## Exercise goal
Report how many lines in the data below hold "window", with no other words.

## Provided data
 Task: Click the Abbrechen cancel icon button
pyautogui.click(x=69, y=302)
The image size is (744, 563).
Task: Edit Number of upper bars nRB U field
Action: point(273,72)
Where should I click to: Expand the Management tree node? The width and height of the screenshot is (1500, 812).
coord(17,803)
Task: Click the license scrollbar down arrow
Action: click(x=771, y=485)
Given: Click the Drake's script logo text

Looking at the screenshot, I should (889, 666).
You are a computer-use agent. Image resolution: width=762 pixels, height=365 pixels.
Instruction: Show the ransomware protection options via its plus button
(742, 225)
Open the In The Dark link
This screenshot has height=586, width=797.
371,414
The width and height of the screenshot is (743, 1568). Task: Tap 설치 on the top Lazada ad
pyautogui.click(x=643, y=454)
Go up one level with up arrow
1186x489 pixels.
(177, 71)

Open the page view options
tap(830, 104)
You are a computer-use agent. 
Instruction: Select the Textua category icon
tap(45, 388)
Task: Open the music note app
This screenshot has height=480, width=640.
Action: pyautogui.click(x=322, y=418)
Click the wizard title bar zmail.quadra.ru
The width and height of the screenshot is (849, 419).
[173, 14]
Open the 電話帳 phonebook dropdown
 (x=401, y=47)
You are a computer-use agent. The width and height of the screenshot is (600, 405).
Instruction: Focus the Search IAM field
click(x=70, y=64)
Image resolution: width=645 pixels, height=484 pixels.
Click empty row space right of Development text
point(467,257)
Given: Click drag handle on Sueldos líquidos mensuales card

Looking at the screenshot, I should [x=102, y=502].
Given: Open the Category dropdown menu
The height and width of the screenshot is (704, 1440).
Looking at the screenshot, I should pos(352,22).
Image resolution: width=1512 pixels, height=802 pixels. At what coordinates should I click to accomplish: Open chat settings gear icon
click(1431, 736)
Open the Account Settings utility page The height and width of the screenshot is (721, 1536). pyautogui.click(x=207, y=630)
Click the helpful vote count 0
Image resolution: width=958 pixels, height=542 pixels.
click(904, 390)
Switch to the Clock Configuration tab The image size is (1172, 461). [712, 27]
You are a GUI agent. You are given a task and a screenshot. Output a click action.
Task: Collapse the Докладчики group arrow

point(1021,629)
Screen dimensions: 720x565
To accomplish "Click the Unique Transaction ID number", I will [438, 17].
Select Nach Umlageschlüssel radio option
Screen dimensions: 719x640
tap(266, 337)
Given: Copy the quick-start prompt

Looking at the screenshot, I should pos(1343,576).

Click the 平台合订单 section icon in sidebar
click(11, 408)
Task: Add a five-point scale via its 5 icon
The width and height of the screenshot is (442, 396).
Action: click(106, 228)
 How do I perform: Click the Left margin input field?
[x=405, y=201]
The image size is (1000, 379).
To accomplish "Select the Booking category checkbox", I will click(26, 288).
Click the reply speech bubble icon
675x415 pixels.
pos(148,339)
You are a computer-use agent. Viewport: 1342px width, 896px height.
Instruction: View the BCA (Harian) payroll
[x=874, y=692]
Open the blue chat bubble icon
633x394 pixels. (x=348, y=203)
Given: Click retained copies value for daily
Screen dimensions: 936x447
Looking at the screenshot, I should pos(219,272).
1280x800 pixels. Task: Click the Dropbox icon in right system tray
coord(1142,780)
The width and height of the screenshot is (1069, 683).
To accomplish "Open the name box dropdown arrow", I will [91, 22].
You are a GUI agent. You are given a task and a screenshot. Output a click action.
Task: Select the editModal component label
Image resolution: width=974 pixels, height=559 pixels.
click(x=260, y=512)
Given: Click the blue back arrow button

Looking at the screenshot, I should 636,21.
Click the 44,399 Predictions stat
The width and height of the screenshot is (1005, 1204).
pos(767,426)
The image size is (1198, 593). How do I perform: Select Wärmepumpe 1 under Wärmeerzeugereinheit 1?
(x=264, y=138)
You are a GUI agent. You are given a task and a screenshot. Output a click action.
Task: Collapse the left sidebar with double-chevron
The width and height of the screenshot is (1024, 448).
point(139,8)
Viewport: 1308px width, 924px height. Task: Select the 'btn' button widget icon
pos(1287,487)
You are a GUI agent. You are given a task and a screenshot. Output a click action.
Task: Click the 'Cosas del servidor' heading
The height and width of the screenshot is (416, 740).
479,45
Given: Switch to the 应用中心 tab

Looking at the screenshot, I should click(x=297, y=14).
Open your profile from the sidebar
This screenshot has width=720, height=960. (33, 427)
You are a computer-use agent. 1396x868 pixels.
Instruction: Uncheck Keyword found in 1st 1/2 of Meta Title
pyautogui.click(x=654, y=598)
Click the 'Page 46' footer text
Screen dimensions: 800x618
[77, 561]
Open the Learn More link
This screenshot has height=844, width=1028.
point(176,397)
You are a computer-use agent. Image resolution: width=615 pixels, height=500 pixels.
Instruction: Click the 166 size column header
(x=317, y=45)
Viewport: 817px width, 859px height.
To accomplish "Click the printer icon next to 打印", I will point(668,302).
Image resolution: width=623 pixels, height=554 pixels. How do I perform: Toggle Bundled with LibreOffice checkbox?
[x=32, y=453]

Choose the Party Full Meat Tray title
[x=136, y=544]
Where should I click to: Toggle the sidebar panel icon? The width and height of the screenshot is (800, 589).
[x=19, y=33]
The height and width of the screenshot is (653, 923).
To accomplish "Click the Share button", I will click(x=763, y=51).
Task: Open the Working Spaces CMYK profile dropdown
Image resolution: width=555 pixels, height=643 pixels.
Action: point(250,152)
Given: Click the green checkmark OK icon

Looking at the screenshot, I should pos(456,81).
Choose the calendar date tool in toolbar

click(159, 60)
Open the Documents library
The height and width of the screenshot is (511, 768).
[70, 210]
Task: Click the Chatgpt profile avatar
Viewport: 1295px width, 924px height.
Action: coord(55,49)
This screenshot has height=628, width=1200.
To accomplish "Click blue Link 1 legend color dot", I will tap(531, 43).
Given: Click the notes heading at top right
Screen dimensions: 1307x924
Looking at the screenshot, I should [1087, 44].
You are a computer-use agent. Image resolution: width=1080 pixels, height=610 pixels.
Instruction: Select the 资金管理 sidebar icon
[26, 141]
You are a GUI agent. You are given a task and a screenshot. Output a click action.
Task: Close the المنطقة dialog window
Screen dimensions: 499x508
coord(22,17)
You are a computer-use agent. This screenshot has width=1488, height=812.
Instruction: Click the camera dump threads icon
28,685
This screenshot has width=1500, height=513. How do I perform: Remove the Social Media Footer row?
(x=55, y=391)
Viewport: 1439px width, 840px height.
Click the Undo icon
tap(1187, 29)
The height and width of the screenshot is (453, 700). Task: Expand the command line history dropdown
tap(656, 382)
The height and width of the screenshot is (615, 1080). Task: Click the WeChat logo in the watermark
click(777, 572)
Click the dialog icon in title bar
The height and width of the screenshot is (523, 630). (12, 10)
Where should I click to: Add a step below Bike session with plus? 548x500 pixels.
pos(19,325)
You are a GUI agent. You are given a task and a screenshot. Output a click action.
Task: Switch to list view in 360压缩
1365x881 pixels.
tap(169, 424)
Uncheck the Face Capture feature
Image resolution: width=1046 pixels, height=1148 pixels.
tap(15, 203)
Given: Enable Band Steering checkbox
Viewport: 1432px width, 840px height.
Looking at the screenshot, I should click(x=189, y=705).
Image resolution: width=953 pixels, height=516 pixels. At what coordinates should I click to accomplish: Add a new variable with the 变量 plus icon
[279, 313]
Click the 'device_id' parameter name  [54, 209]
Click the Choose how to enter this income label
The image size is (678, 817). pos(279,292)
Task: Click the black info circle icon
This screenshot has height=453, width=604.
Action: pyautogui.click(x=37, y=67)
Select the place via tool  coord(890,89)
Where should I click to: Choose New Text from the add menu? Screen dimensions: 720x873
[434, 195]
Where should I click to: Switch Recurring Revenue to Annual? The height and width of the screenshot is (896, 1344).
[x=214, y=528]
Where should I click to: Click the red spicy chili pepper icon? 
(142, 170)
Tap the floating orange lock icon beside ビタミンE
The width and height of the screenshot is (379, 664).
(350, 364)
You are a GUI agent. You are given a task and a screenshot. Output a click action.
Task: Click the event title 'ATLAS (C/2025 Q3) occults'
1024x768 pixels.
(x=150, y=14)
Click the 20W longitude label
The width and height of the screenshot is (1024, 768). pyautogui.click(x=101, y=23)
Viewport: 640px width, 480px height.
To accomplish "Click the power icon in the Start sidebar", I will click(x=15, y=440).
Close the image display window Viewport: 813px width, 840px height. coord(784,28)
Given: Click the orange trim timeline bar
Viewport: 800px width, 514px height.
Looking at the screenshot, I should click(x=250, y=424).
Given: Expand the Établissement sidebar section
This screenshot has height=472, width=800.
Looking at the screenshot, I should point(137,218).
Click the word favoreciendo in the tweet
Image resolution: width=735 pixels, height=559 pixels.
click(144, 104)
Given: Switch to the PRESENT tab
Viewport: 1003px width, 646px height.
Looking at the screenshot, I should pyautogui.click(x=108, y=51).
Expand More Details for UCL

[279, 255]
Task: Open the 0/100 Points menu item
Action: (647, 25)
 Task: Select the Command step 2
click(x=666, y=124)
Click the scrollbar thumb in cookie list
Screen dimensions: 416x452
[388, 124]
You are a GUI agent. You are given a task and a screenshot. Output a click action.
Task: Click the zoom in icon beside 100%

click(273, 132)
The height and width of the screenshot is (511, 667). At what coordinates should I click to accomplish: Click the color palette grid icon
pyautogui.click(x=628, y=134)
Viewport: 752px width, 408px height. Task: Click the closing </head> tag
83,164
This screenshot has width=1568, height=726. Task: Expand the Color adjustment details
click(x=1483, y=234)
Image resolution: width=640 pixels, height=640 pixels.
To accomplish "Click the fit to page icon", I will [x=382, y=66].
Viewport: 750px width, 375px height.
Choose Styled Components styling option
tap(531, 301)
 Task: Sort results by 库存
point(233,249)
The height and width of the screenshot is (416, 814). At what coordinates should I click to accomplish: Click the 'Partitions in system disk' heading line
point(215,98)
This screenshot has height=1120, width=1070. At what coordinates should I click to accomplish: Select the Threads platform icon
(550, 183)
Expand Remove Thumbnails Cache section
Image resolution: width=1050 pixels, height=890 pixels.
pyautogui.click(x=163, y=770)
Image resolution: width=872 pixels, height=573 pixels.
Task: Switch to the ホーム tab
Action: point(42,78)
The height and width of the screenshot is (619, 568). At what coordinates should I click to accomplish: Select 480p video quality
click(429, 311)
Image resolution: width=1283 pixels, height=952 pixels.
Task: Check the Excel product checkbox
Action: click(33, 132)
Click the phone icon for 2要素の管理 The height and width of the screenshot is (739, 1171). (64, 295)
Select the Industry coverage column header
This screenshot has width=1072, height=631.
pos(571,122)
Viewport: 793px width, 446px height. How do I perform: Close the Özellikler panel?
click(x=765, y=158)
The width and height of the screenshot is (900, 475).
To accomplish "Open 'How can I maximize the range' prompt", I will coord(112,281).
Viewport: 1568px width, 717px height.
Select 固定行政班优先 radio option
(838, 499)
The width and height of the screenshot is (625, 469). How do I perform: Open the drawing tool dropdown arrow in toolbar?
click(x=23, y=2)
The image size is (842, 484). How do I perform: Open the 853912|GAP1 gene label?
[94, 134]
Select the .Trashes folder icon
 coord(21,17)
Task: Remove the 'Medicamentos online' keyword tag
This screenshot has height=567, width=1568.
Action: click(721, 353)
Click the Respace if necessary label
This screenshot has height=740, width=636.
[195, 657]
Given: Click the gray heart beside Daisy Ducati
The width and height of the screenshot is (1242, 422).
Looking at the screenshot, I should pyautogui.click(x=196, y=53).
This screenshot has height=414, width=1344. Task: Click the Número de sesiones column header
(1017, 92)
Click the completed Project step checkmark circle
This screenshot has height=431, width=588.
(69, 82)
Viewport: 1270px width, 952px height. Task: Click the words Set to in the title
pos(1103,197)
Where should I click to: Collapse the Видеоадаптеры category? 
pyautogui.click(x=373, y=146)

## Answer for the task
2